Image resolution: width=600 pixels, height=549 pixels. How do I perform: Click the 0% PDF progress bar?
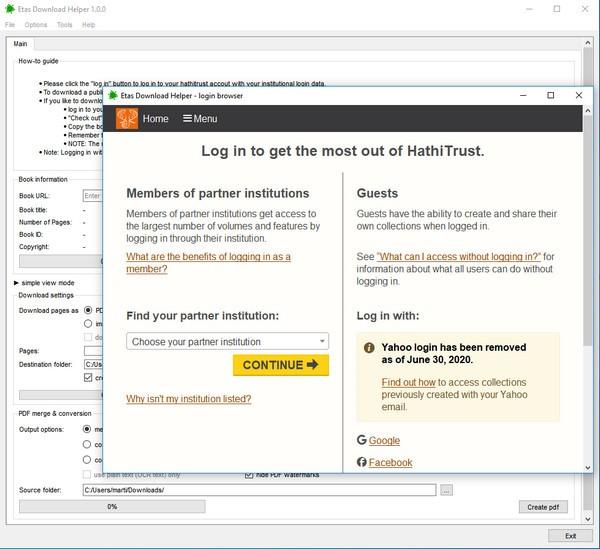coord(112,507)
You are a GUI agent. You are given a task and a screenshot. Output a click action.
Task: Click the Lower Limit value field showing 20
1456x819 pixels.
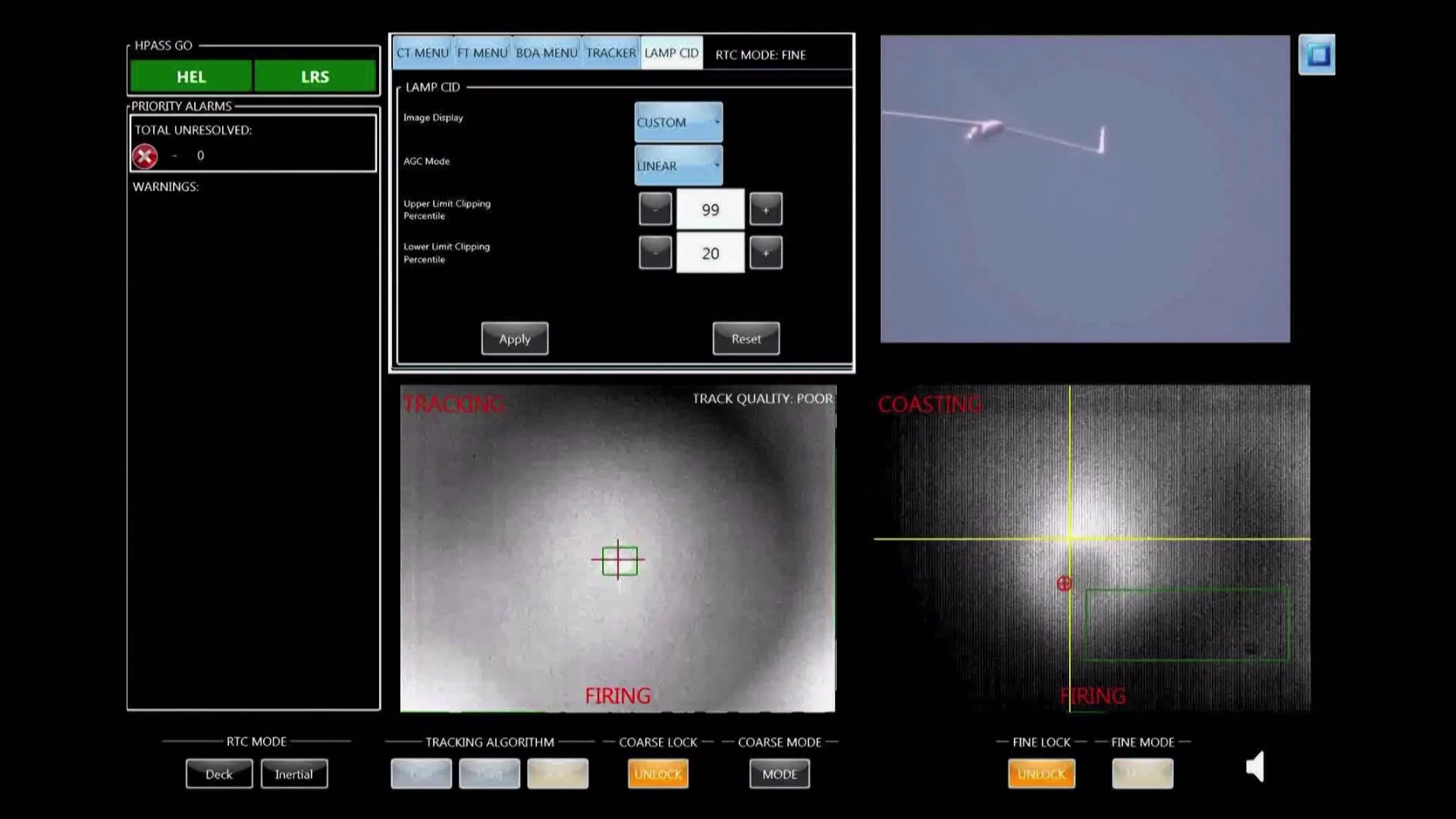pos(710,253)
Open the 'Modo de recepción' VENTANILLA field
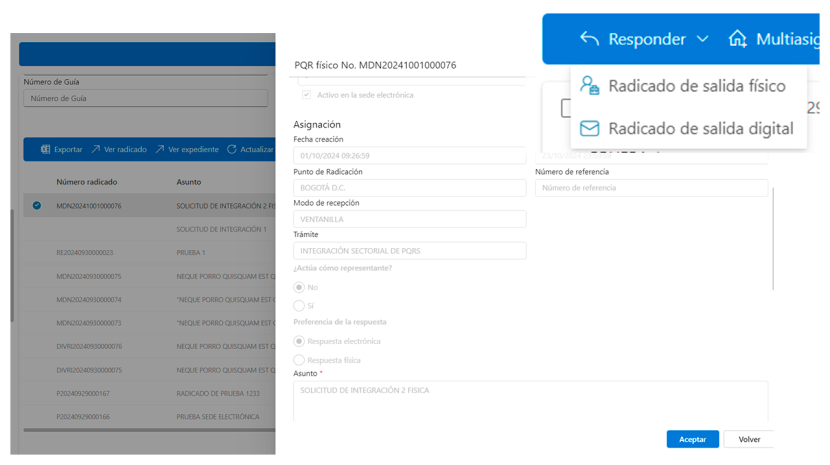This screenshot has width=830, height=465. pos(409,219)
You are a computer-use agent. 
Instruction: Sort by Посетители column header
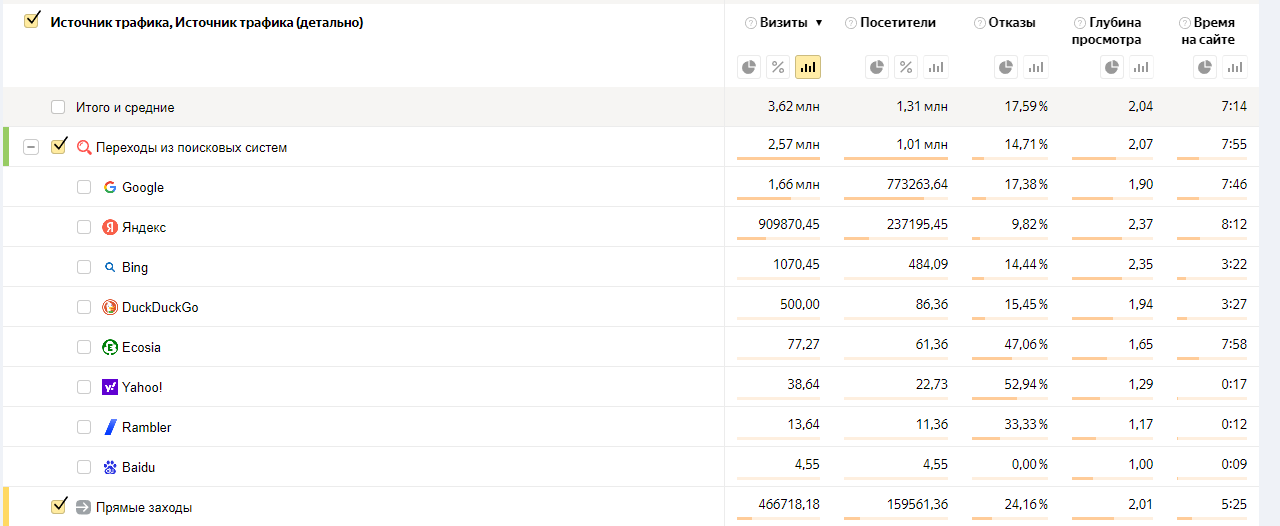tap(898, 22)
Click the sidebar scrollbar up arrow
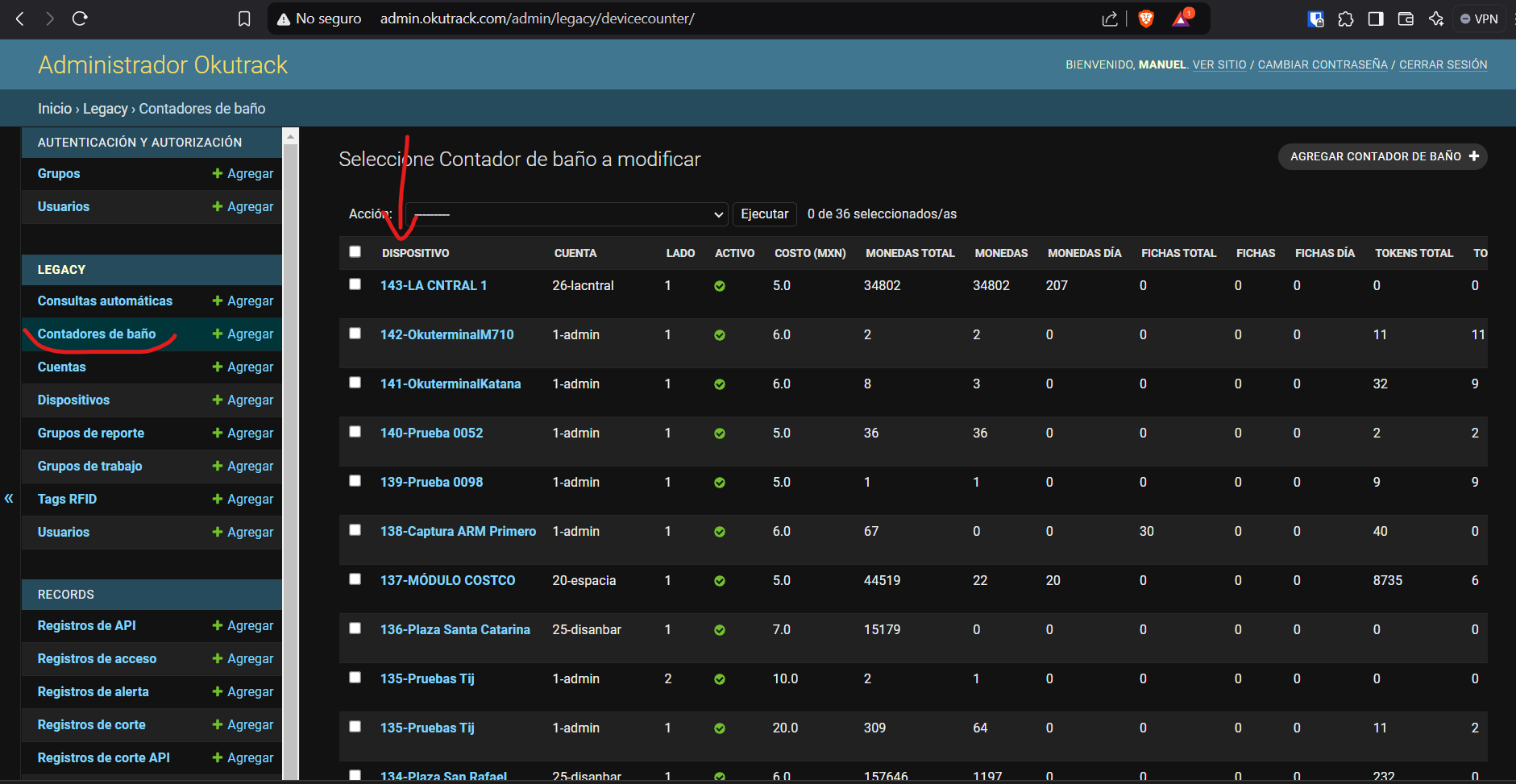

===

» GOAL: Reproduce every line of the records above word for word, leaving out the pictures.

» TASK ANSWER:
Image resolution: width=600 pixels, height=549 pixels. How do I perform: Click the 0% PDF progress bar?
coord(112,507)
You are a GUI agent. You are given a task and a screenshot. Output a click action.
Task: Click the Lower Limit value field showing 20
1456x819 pixels.
pos(710,253)
Open the 'Modo de recepción' VENTANILLA field
This screenshot has width=830, height=465. pos(409,219)
You are a computer-use agent. 
Instruction: Sort by Посетители column header
tap(898, 22)
Click the sidebar scrollbar up arrow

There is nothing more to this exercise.